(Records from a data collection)
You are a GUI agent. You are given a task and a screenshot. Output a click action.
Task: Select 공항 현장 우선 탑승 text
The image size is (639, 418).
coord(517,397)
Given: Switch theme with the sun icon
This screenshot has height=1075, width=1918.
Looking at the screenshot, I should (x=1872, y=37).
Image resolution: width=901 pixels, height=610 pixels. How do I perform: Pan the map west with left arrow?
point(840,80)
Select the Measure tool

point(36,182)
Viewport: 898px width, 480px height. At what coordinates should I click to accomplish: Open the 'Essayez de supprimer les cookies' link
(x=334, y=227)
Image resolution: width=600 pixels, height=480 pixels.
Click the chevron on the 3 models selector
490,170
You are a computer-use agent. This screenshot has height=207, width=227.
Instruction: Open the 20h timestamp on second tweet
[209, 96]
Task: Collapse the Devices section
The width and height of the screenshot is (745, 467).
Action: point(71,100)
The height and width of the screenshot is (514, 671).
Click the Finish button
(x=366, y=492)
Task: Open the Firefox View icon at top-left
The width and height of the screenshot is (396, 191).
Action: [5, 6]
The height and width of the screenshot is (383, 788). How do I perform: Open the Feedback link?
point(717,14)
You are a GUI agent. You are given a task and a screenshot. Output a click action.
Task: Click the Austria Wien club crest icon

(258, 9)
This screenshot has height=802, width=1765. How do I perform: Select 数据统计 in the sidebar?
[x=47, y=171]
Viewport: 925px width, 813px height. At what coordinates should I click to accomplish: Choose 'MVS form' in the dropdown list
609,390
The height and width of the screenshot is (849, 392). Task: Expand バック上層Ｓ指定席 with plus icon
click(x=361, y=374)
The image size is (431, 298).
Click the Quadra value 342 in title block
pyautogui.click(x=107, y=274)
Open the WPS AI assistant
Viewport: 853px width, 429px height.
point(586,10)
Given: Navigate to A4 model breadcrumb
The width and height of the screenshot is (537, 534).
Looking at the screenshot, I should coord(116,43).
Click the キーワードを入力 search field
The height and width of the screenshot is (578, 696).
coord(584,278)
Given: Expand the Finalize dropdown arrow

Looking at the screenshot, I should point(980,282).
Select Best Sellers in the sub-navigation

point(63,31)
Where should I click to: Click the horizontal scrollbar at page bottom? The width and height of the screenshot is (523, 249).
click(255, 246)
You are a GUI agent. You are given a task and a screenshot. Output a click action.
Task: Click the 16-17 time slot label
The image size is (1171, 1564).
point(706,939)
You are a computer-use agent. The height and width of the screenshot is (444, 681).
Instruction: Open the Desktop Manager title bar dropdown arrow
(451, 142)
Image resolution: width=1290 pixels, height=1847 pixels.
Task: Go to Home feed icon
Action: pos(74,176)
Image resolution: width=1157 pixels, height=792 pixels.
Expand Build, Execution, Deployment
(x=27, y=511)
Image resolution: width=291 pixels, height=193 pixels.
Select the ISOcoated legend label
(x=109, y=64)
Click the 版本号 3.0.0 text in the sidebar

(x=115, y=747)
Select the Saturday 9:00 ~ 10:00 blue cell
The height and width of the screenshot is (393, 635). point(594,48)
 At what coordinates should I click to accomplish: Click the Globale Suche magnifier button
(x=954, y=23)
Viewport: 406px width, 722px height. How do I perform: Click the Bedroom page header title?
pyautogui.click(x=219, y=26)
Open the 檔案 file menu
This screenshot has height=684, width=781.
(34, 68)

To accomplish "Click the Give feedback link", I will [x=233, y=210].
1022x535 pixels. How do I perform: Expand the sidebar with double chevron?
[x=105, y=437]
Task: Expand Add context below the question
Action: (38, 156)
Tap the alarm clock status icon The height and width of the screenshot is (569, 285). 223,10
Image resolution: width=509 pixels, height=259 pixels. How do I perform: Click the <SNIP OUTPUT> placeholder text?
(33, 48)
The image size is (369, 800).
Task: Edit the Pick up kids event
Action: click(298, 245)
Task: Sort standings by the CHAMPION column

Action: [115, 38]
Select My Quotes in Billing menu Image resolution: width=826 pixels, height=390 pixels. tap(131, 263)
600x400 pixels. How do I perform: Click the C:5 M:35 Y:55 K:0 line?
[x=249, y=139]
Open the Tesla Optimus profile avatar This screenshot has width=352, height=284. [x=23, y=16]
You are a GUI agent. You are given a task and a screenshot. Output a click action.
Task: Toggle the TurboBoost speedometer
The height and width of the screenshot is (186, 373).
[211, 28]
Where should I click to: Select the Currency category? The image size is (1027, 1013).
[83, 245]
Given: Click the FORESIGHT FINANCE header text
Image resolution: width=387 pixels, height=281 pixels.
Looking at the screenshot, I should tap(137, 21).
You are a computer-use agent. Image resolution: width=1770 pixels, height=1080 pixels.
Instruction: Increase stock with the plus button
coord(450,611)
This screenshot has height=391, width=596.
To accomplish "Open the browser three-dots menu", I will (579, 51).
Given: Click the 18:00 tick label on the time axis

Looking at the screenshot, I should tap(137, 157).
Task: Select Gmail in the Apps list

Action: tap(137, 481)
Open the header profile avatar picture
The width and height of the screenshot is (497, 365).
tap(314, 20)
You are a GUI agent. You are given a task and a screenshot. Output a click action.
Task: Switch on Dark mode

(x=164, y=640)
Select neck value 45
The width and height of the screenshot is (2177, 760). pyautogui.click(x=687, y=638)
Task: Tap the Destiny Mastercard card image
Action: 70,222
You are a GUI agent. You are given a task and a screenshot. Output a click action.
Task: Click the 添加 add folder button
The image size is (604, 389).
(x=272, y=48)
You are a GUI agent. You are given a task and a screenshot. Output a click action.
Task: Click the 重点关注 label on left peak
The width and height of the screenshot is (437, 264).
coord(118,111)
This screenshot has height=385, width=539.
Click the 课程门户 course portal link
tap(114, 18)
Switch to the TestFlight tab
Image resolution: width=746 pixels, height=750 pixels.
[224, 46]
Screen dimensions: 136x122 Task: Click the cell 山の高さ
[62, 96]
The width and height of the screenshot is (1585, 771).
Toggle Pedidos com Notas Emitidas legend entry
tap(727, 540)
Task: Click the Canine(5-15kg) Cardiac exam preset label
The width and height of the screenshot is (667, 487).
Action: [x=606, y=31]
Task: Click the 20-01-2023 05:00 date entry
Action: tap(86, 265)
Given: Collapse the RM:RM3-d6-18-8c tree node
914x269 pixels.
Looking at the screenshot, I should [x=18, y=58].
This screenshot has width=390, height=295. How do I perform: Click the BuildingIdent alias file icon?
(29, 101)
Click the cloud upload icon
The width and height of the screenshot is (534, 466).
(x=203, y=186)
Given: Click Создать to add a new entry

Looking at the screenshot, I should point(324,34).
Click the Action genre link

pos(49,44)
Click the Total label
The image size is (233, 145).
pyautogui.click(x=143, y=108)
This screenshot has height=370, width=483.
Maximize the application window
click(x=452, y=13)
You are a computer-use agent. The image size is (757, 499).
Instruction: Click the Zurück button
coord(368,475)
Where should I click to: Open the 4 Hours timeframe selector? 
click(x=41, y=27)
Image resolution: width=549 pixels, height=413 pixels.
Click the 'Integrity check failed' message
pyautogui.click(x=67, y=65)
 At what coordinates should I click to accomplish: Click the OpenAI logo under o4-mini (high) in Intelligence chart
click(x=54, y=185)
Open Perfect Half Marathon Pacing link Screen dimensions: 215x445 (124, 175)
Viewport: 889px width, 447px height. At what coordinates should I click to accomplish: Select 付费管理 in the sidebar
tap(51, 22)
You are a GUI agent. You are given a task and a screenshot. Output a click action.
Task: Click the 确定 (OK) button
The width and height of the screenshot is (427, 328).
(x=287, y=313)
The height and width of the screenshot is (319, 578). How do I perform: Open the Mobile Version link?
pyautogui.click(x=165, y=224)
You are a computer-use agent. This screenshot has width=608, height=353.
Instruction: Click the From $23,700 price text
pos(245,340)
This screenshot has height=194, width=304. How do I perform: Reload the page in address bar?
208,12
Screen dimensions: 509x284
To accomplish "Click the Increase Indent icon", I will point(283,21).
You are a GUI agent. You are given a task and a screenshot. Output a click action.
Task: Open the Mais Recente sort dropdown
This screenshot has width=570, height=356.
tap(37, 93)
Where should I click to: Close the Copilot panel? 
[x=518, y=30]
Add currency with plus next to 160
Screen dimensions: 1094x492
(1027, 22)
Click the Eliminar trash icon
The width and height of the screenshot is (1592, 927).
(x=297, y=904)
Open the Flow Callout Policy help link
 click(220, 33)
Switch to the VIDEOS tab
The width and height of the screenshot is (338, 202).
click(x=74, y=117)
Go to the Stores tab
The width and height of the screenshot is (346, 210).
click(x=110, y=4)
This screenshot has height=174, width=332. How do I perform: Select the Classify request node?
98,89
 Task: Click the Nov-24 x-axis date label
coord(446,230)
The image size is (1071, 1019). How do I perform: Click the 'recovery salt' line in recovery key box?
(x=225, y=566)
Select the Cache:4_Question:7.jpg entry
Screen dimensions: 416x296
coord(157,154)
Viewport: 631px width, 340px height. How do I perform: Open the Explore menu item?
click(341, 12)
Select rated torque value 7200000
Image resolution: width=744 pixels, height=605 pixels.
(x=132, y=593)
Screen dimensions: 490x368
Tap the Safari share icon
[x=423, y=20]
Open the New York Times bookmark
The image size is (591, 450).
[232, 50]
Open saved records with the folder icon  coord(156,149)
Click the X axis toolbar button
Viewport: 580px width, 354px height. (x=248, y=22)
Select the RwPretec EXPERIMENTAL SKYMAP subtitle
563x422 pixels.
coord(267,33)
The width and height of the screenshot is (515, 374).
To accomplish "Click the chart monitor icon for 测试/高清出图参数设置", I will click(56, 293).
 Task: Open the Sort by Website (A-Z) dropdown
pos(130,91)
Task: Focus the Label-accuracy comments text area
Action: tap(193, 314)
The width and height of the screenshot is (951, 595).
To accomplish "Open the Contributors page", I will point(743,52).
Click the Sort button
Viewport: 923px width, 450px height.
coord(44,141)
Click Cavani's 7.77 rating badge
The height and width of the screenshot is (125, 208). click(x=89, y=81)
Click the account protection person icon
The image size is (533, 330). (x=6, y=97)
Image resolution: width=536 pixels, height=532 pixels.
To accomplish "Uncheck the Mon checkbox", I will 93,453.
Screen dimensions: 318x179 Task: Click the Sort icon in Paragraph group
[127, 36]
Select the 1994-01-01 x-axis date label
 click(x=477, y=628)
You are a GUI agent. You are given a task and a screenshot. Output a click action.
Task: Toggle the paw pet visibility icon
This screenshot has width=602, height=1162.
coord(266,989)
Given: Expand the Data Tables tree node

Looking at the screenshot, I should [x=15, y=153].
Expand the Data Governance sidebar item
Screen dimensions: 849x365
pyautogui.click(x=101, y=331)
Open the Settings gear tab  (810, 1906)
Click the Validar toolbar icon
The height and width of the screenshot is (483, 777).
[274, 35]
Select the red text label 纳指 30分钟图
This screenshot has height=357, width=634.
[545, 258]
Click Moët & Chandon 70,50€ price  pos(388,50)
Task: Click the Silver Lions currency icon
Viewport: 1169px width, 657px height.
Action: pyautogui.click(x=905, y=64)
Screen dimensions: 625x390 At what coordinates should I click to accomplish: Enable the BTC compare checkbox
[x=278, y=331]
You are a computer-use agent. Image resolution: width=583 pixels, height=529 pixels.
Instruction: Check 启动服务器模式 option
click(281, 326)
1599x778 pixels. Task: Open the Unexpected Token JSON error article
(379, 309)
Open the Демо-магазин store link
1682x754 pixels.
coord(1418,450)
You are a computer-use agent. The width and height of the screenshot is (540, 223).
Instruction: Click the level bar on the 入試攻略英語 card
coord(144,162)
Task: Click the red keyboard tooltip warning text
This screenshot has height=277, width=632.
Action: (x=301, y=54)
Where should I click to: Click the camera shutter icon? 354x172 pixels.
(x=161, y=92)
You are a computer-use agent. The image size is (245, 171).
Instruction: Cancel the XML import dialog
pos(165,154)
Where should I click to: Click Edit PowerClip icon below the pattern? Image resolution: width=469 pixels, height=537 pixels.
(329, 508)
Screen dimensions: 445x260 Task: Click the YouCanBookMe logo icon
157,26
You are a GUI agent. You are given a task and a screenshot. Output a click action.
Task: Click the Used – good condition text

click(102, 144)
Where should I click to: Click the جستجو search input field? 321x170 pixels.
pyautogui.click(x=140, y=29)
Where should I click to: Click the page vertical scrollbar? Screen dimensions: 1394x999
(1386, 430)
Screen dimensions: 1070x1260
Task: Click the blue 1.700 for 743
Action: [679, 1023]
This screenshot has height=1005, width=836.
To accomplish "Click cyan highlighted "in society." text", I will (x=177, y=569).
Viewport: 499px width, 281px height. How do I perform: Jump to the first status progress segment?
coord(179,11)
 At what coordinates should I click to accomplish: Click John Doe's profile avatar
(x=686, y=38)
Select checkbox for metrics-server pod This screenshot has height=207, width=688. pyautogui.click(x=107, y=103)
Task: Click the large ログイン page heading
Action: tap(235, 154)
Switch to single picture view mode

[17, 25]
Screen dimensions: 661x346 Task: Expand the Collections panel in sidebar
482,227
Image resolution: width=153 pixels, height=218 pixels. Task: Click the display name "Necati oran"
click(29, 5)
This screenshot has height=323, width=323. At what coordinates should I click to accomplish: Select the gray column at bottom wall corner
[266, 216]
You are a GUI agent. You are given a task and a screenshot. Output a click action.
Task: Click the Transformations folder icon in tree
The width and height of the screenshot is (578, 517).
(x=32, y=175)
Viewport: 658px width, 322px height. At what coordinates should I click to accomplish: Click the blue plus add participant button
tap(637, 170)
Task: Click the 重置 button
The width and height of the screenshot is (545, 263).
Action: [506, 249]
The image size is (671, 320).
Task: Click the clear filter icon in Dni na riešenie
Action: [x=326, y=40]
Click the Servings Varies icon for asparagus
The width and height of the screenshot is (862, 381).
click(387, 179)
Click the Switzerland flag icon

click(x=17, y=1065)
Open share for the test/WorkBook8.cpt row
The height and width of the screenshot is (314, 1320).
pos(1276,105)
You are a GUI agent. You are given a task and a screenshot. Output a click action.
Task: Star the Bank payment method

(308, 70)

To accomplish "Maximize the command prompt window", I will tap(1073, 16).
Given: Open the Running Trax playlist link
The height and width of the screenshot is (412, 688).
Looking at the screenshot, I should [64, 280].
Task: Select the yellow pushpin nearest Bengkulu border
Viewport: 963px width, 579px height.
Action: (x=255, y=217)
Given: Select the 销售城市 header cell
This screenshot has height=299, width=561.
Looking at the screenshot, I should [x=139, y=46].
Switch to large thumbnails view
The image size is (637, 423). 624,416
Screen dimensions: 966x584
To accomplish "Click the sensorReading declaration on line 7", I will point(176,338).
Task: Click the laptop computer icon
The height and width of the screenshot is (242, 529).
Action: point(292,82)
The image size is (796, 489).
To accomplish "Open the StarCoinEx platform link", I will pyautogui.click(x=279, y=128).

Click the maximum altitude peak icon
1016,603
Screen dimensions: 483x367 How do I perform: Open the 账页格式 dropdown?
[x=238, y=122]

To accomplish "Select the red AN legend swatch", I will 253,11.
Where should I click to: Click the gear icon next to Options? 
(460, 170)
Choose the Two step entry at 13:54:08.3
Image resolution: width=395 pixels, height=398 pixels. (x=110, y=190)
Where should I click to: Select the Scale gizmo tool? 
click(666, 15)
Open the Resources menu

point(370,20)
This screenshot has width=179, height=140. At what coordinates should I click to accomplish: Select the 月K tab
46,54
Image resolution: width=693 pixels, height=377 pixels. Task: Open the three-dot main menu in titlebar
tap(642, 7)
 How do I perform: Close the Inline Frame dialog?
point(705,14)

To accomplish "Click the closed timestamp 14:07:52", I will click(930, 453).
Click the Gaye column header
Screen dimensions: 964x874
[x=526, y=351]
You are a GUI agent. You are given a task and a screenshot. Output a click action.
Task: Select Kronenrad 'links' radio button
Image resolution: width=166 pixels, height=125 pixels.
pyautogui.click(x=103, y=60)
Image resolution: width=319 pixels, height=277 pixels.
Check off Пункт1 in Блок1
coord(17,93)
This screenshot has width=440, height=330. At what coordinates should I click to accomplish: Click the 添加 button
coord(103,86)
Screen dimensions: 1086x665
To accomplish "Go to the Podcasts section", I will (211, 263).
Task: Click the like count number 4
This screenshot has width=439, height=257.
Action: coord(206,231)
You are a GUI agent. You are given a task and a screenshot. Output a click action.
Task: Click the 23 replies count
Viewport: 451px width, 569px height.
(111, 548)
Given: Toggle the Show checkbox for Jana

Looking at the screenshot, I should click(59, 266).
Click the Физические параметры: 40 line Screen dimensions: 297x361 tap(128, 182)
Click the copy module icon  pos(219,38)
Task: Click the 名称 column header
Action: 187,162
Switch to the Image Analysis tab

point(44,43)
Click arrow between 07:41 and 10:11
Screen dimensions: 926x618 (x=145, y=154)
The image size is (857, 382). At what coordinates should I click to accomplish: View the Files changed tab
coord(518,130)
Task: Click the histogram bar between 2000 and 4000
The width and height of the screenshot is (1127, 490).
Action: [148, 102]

## Task
Would you show every line in the data above that contains the string "Collapse"?

## Output for this task
Task: Collapse the Devices section
Given: Collapse the RM:RM3-d6-18-8c tree node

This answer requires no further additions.